On Saturday, the Yankees rallied back from a 6-1 deficit, then tied the game in the eighth on a Mark Teixeira home run off Vicente Padilla that will help set the stage for the inevitable bench-clearing brawl that those two will start. But the Yanks would lose in the ninth after a Curtis Granderson miscue in center led to a Pedro Ciriaco triple. Then last night, the Yankees came back from a 2-0 deficit, again tying the game in the eighth. But Ciriaco’s tenth-inning RBI single off David Robertson gave the Sox a 3-2 lead, and Boston’s win gave them a series victory.
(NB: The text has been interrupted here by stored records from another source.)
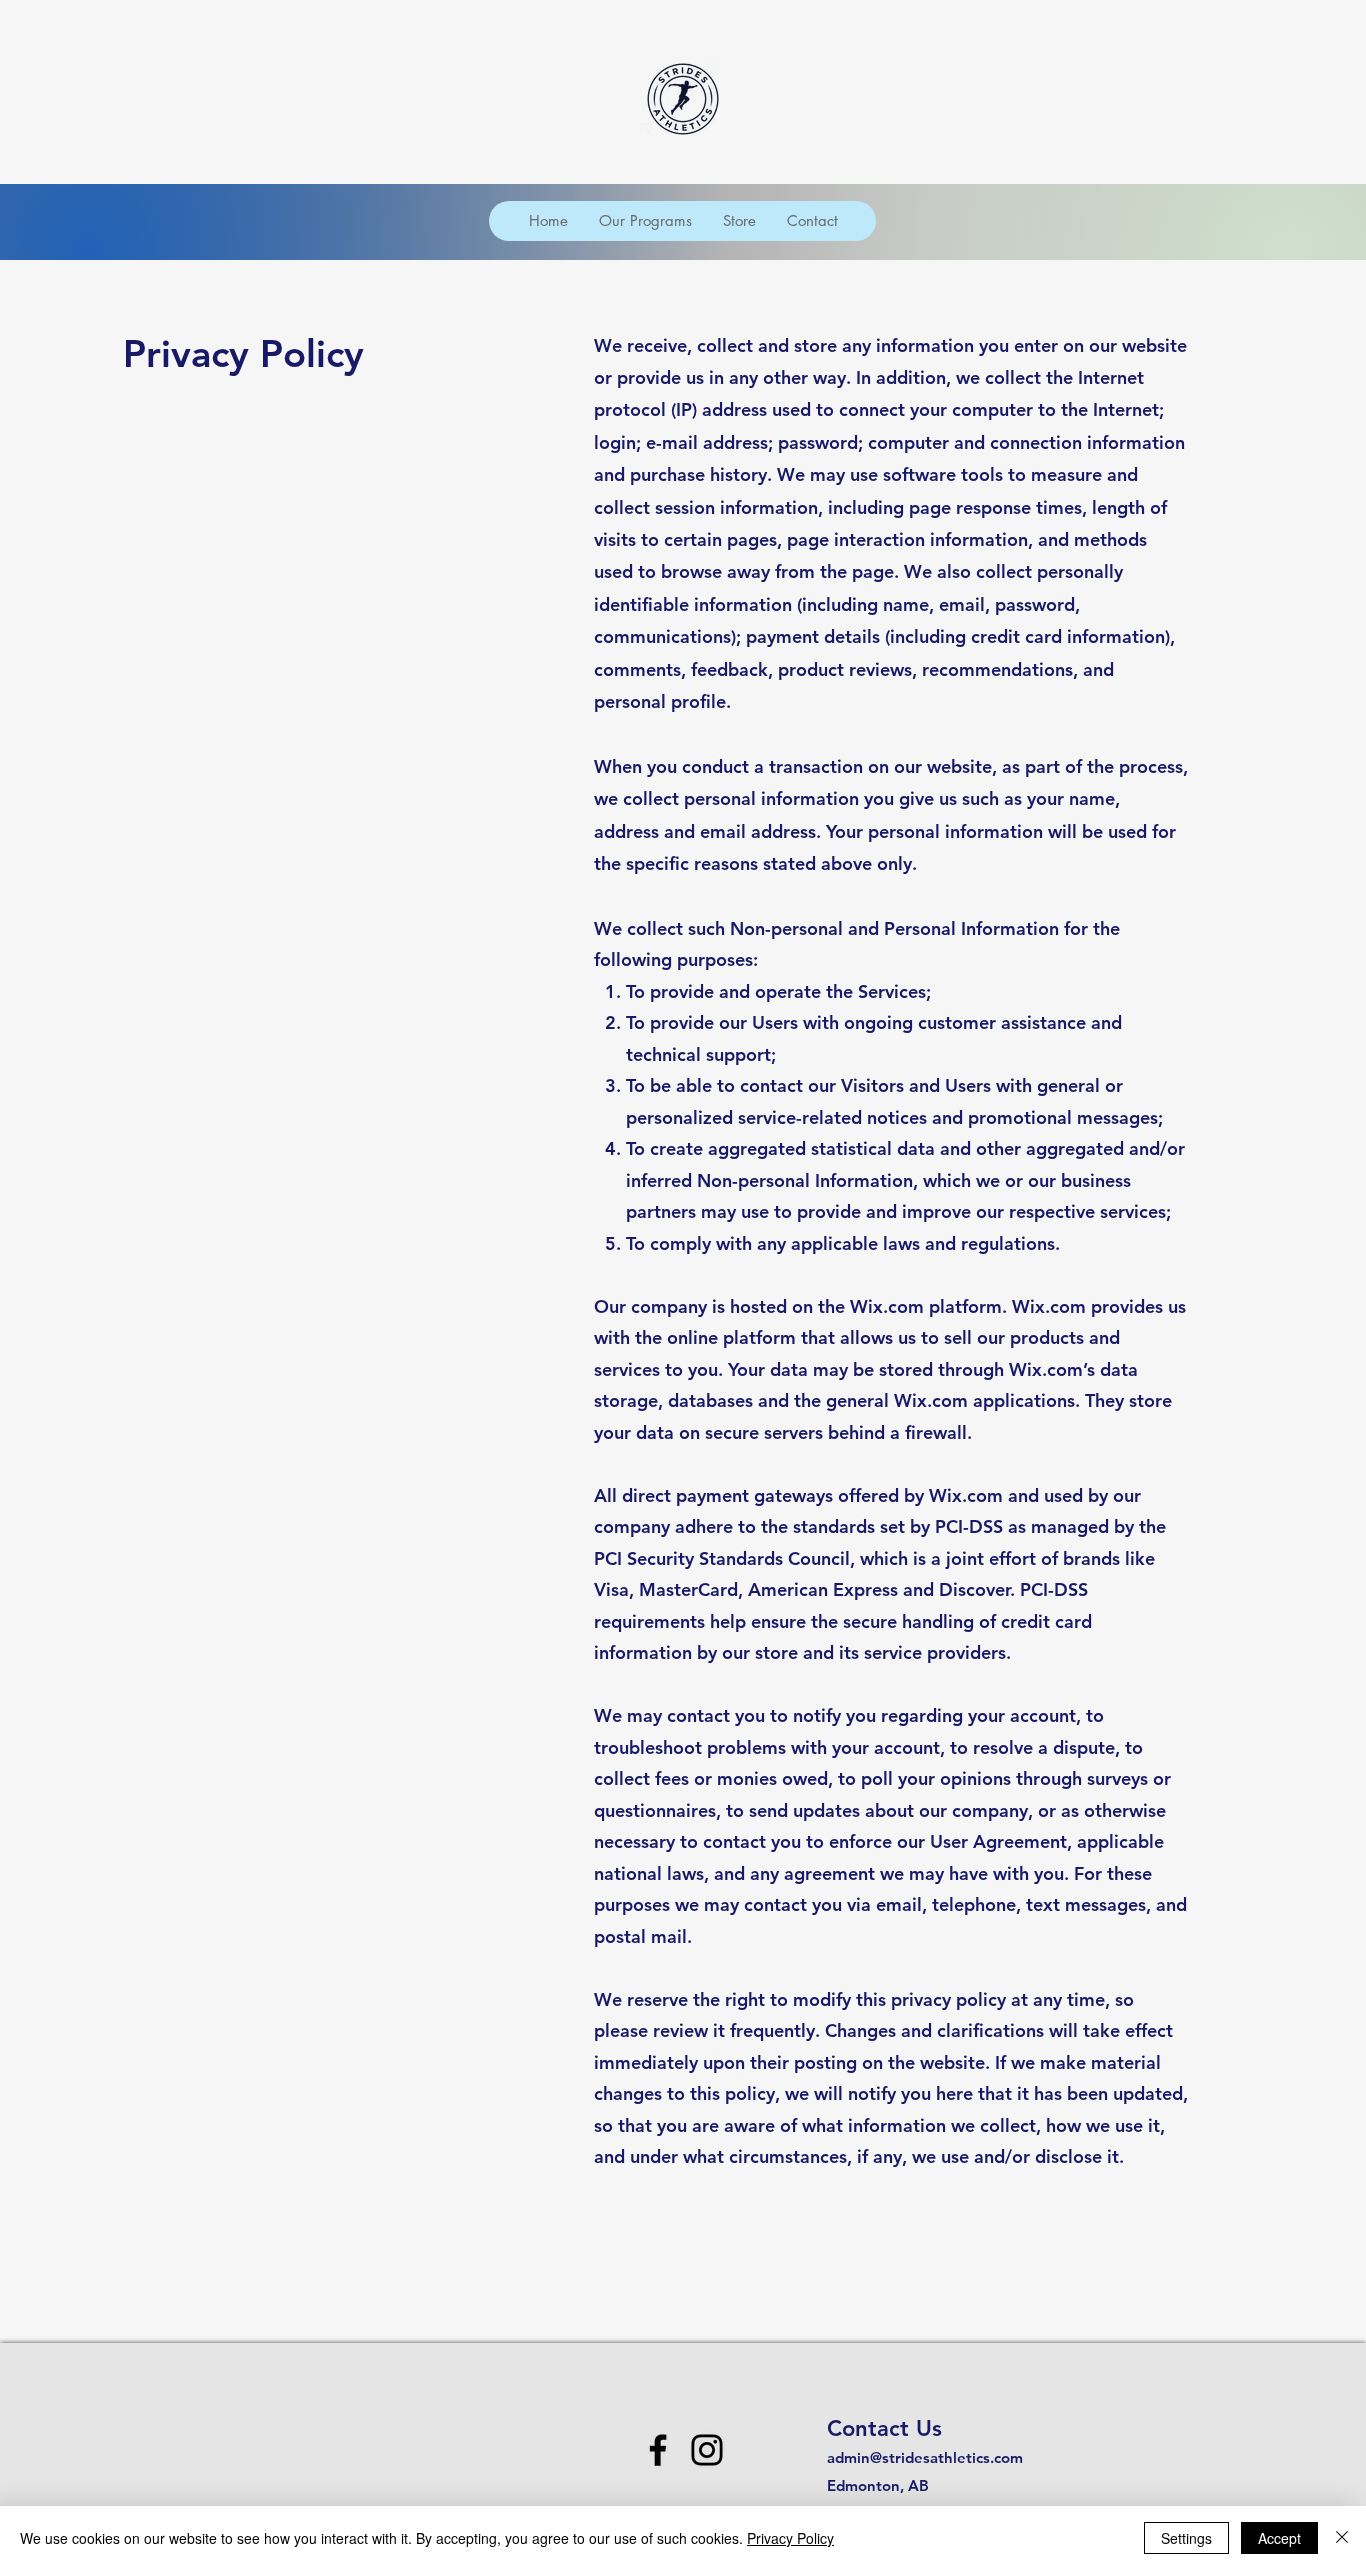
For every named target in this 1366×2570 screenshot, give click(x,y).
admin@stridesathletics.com (925, 2457)
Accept (1279, 2538)
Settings (1186, 2538)
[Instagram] (707, 2450)
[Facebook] (658, 2450)
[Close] (1342, 2538)
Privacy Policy (790, 2538)
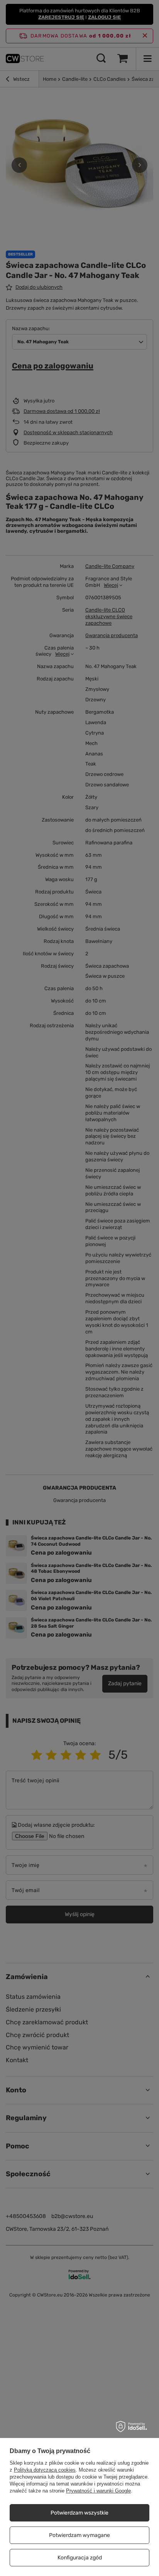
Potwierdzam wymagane (79, 2535)
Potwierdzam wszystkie (79, 2513)
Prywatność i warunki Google (98, 2491)
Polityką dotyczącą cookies (45, 2470)
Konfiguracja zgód (80, 2557)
Obviously, Terry Francona’s visit to the Boston clubhouse on Saturday has turned the team’s fortune around.
This weekend’s series may have felt like it lacked some of the hype that usually surrounds games between these teams, but one can be sure that the Red Sox understood how much the series meant, rivalry or no rivalry. They were a last-place team that couldn’t afford to get swept by a first-place team, and even if the division is out of reach (they’re 9.5 out), the Wild Card standings are so crowded that they have to at least try to keep pace with the teams around them. (As it stands, they’re four games out of a Wild Card spot, but they’re seventh in those Wild Card standings.)
These teams next play August 17 in the Bronx. And seriously, considering the history between the two of them and considering that the Yankees’ first-baseman is still two steps out of the batter’s box, admiring the home run he hit Saturday, that Padilla–Teixeira brawl is happening before this season is over. They might as well just get it over with next month.